Reklama
Reklama

Alicja Bachleda-Curuś wychodzi za mąż. Kim jest nowy narzeczony?

U boku Alicji Bachledy-Curuś (36 l.) pojawił się nowy mężczyzna, a na jej palcu pierścionek zaręczynowy. Znana aktorka przygotowuje się do ślubu.

Upalny dzień sierpnia. Pod kościół  św. Józefa Oblubieńca w Konstancinie-Jeziornie podjeżdżały limuzyny. Z jednej z nich wysiadła Alicja Bachleda-Curuś. Elegancka, w czarnym kostiumie, włosy upięte w kok. Drzwi otworzył jej przystojny, wysoki brunet. Po chwili wzięli się za ręce i poszli w stronę wejścia. Zgromadzeni mieszkańcy miasteczka przecierali oczy ze zdumienia.

- Przyjechała z Ameryki - ktoś wyszeptał. - I to z nowym narzeczonym - dodała starsza pani. Po chwili zaczęła się msza żałobna za Piotra Woźniaka-Staraka (†39 l.), który tragicznie zginął w wypadku na jeziorze Kisajno.

Reklama

Alicja przed laty była związana z Piotrem. Poznali się w 2002 roku i zakochali od pierwszego wejrzenia. Oboje mieli wiele marzeń i planów.
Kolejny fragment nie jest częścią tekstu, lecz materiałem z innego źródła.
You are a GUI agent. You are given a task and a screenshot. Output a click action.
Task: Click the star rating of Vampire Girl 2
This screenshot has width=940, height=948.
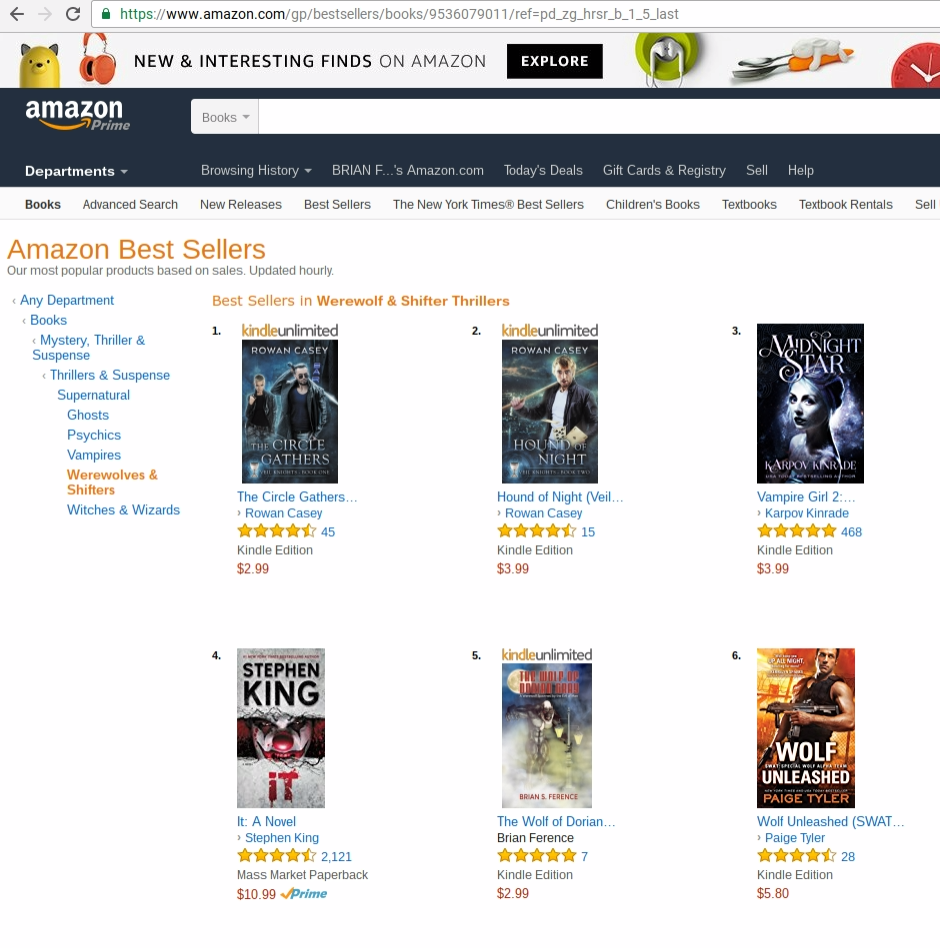point(796,531)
Ona, 19-latka, wyjechała do Nowego Jorku studiować w szkole aktorskiej, trzy lata starszy Piotr kończył tam naukę w Parsons School for Design. Z czasem jednak okazało się, że trudno im się porozumieć. On uwielbiał celebrować życie, cieszył się chwilą. Alicja była zdeterminowana, by robić karierę za granicą.

Zrezygnowała z wakacji z Piotrem we Francji, żeby wziąć udział w kolejnym castingu. Potem przeniosła się do Los Angeles, on wrócił do Polski. Po latach przyznał, że był mało wyrozumiały wobec Alicji i za szybko zrezygnował.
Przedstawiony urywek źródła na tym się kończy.